Myth: Loud Pipes Save Lives... (of motorcyclists)

Fact: Applying good judgement to manage risks, having better crash avoidance operating skills, and an effective HORN actually does the job far better.

Many uneducated motorcyclists mistakenly believe the myth that being loud makes them safer.

Unfortunately, having a loud exhaust noise emanating backward from the rear of the bike doesn't make you safer in front, where the overwhelming majority of risk lies when riding along the road.

Suggestion: A loud bike doesn't make significant noise in front of you as it approaches head-on to traffic in the road in front of you. The people you most want to notice you are the least likely ones to hear you approaching them.

Suggestion: Loud Pipe proponents believe that others will be able to correctly and accurately recognize where the noise is coming from; the simple fact is, many people are unable to recognize where the sound is coming from. And if there is more than ONE loud bike, which one is it they need to avoid colliding with? And who should be the loudest? Only YOU? Does being loud engender respect and affirmation from the non-motorcycling public, or does it encourage them to try to legislate riders out of places like State and National Parks?

Suggestion: Having a loud horn is in compliance with the noise laws; having loud pipes is in violation of noise laws, and since the horn is aimed forward, it does a far better job projecting the CORRECT AUDIBLE SIGNAL for alerting motorists to dangerous situations than loud pipes. Being loud with your pipes only says you have a loud bike; honking the horn indicates people need to raise their attention level.

Suggestion: Having better skills for avoiding crashes like effective risk-management strategies, knowing how to properly use your brakes, and recognizing situations where risk is elevating are far more important skills than passively relying on being loud. Using your brain actively to assess risk prevents most situations that irresponsible riders will attempt to use as a reason to justfy having a loud bike.

Suggestion: Being loud is useless when occupants of a vehicle about to collide with a motorcyclist won't hear them anyway when they have their own stereo on with "kickers" booming, or even without kickers. (Never mind the hearing impaired operators.)

Suggestion: Being loud has absolutley ZERO benefit in the most common cause of motorcycle crashes-- failing to slow to an appropriate and responsible entry speed before going into a corner. And YES, single-vehicle crashes are very definitely the most common cause of motorcycle-related injuries.

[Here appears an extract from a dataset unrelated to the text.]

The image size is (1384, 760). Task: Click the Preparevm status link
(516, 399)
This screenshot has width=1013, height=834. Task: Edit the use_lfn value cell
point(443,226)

Suggestion: Nearly half of all the fatal crashes of motorcyclists are alcohol-involved riders with no other vehicles involved. If riders truly want to cut the deaths nearly in half without spending a dime on aftermarket pipes, they should focus on not combining drinking with riding FIRST, instead of being loud.

Beyond that, wearing a suitable helmet and other appropriate protective gear (instead of either no helmet, or a non DOT-approved helmet) has a far more useful effect than being loud with pipes. One of the highly-touted features of many automobiles sold today is how they silence noise from the outside.

Being loud to be a safe motorcyclist is a myth. It is a passive strategy that relies on others to be responsible for your safety. Do you really want to entrust your safety in the hands of people you don't even know?